Self-similarity and Julia sets

Iteration of a single function on the complex plane (which gives rise to a Julia set) and the IFS technique (to generate self-similar sets) seem very different. But it's hard to notice as you zoom into a Julia set that the same patterns seem to repeat over and over. Just have a look at this youtube video or this one. Let's try to understand why.

The Julia set as dynamical repellor

Recall that the Julia set is where the chaos lives when we iterate a function \(f:\mathbb C \to \mathbb C\). Its complement (the Fatou set) is the stable set of the function. As a result, when we iterate \(f\) from a point near the Julia set, the iterates tend to move away from the Julia set and into the Fatou set. You can see this quite clearly for the function \(f(z)=z^2\) by playing with our complex squaring function demo or for functions of the form \(f_c(z)=z^2+c\) by playing with our Julia sets and the Mandelbrot set demo.

Again, the main observation is that the Julia set of \(f\) is a dynamical repellor of \(f\).

The Julia set as dynamical attractor

Now, if the Julia set of \(f\) is a dynamical repellor of \(f\), it makes sense that the Julia set should be a dynamical attractor for the inverse function \(f^{-1}\). But a function can have several inverses. This yields something like an iterated function system for the Julia set.

The squaring family

Let's take the squaring family \(f_c(z)=z^2+c\), for example. It's not hard to solve \[w=z^2+c\] for \(z\) to get \(z=\pm\sqrt{w-c}\). This yields two inverse functions \[f^{-1}(z) = \pm\sqrt{w-c}.\] Thus, we expect the Julia set, \(J\) to satisfy an IFS like equation: \[J = \sqrt{J-c} \, \bigcup \, -\sqrt{J-c}.\] I guess it's not exact self-similarity, since the square root function isn't a similarity tranformation - but, it should look close.

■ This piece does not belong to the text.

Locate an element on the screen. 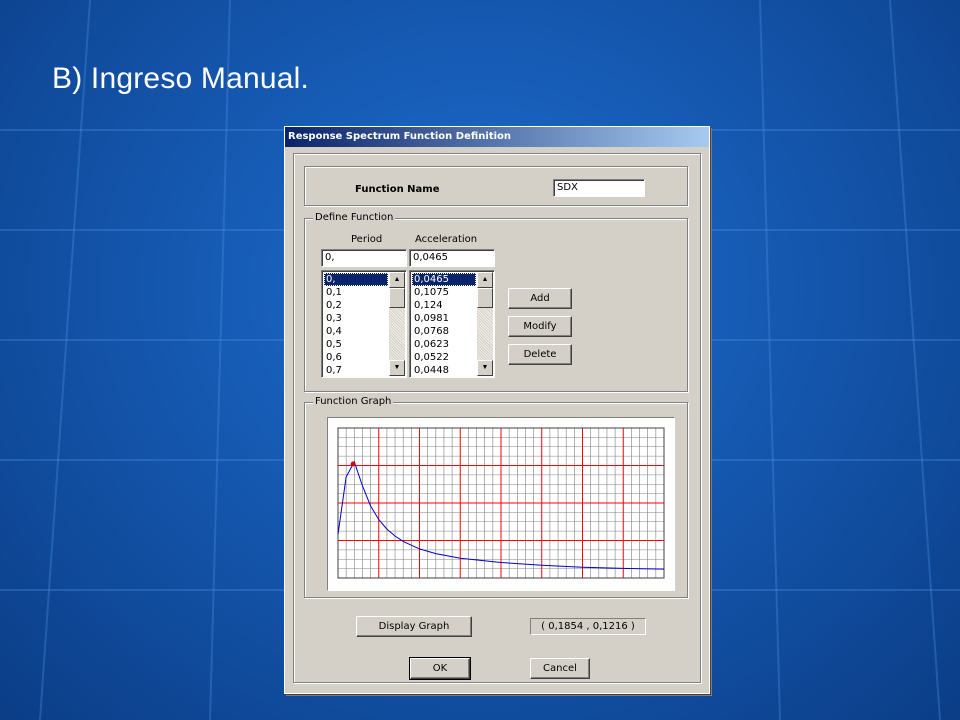 This screenshot has height=720, width=960. cursor-marker is located at coordinates (353, 464).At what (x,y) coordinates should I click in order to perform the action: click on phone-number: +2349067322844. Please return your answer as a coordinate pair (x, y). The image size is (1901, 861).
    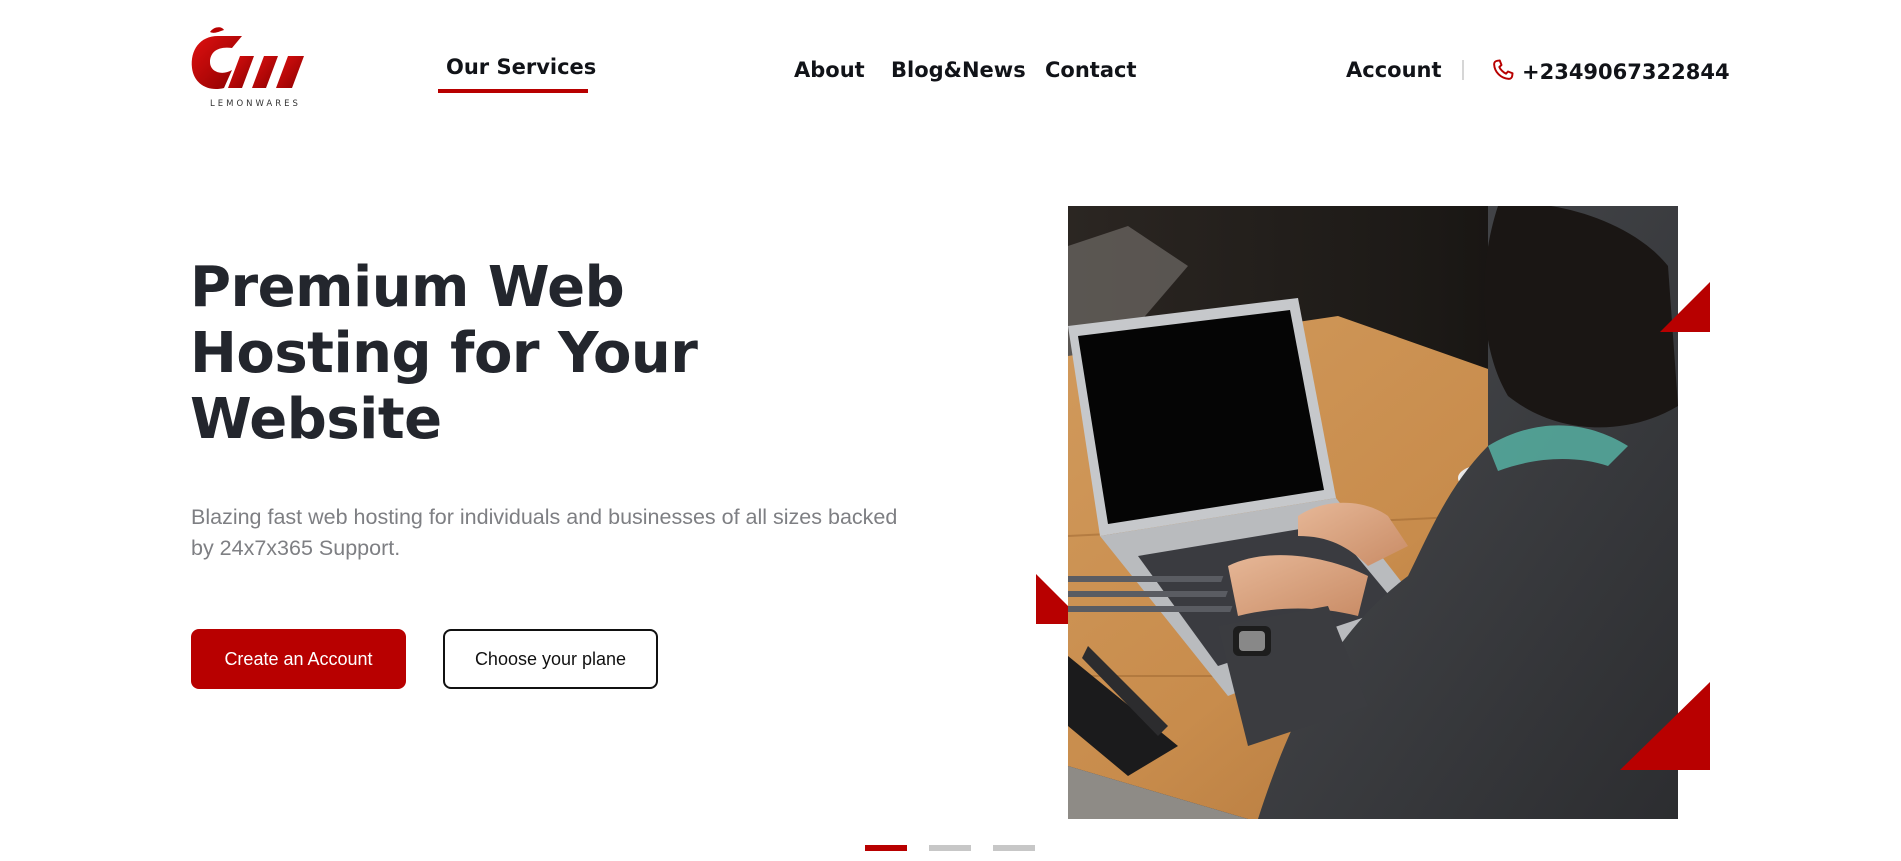
    Looking at the image, I should click on (1626, 72).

Here's an illustration for \(f(z)=z^2-1\):

Inverse iteration for Julia sets

All this yields another method to generate images of Julia sets - we simply apply the deterministic or random algorithm for generating IFS images to the list of inverses of the function. That's exactly what's going on in our Julia sets and the Mandelbrot set demo when you choose the inverse iteration algorithm.